The probability of sampling the exitant vector is computed using BSDF::getPdf and then the actual bsdf is computed using BSDF::getBSDF then scaled according to the direction and the probability density. Note that getBSDF returns a Spectrum because the BSDF can be wavelength dependent.
const double pCont = (depth < 8 ? (fs != Spectrum::black()) : MIN(1, fs[fs.getMaxFrequency()])); if (pCont > Random::sample(0, 1)) { Spectrum Li;
We now perform Russian Roulette to determine whether or not indirect specular illumination should be estimated by recurring. Note that Russian Roulette can greatly increase variance so it is only used when the depth of the path is greater than or equal to 8. The probability of continuing is equal to the largest component of fs.

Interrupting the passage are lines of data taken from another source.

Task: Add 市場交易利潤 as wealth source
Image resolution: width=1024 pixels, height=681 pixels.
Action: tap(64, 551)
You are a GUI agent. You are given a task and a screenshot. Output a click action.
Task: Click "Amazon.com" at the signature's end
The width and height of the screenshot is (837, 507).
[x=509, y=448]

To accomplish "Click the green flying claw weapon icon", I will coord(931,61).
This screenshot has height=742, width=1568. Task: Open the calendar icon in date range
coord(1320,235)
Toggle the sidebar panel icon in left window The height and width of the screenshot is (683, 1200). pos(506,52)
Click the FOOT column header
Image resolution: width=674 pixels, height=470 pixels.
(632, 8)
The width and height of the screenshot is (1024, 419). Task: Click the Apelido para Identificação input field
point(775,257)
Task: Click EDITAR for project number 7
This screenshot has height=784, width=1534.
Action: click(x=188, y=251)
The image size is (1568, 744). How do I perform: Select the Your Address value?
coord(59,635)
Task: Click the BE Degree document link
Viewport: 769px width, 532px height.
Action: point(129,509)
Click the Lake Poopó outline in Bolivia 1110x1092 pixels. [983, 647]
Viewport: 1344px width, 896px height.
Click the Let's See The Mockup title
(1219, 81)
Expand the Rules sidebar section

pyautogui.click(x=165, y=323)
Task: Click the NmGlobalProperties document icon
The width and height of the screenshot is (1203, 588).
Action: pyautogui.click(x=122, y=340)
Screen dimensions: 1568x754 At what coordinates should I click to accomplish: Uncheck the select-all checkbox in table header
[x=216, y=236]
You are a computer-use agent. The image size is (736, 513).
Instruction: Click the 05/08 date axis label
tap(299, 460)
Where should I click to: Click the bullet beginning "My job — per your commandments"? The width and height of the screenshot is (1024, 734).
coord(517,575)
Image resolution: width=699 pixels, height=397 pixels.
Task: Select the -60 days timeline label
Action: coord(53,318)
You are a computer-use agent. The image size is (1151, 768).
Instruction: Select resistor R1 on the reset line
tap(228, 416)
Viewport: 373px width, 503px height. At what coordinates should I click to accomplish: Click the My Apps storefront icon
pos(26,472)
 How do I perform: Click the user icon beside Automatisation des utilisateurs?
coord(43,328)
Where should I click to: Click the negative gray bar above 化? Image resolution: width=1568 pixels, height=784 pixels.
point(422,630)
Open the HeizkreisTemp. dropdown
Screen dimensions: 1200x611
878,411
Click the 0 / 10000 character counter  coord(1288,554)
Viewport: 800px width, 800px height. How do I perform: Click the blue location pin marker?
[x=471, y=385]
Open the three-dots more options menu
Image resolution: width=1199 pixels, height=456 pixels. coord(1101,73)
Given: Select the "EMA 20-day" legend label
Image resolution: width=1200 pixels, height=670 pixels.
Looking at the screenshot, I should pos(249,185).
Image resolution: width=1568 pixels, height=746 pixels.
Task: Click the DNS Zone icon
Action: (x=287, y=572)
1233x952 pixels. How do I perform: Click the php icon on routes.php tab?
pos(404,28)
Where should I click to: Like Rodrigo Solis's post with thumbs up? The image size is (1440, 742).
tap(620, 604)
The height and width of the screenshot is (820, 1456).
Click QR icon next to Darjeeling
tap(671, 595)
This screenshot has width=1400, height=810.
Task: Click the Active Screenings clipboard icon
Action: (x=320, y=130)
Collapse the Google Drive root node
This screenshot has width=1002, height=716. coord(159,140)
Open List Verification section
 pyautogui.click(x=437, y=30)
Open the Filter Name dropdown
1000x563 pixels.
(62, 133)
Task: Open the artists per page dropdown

data.getValue<unsigned>("depth") = depth + 1; _evaluate(Ray(pt.position, wo), Li, data); outSpectrum += fs * Li / pCont; } }
Finally, we recur on the current intersection point with the sampled exitant direction to estimate the indirect specular illumination. This quantity is scaled by the computed fs as well as the probability of having chosen to survive the Russian Roulette. And that's all! Milton does the rest of the work for us.
Hopefully you've learned a bit about the tools provided with Milton and feel comfortable enough to play with the Milton source code yourself. Happy rendering!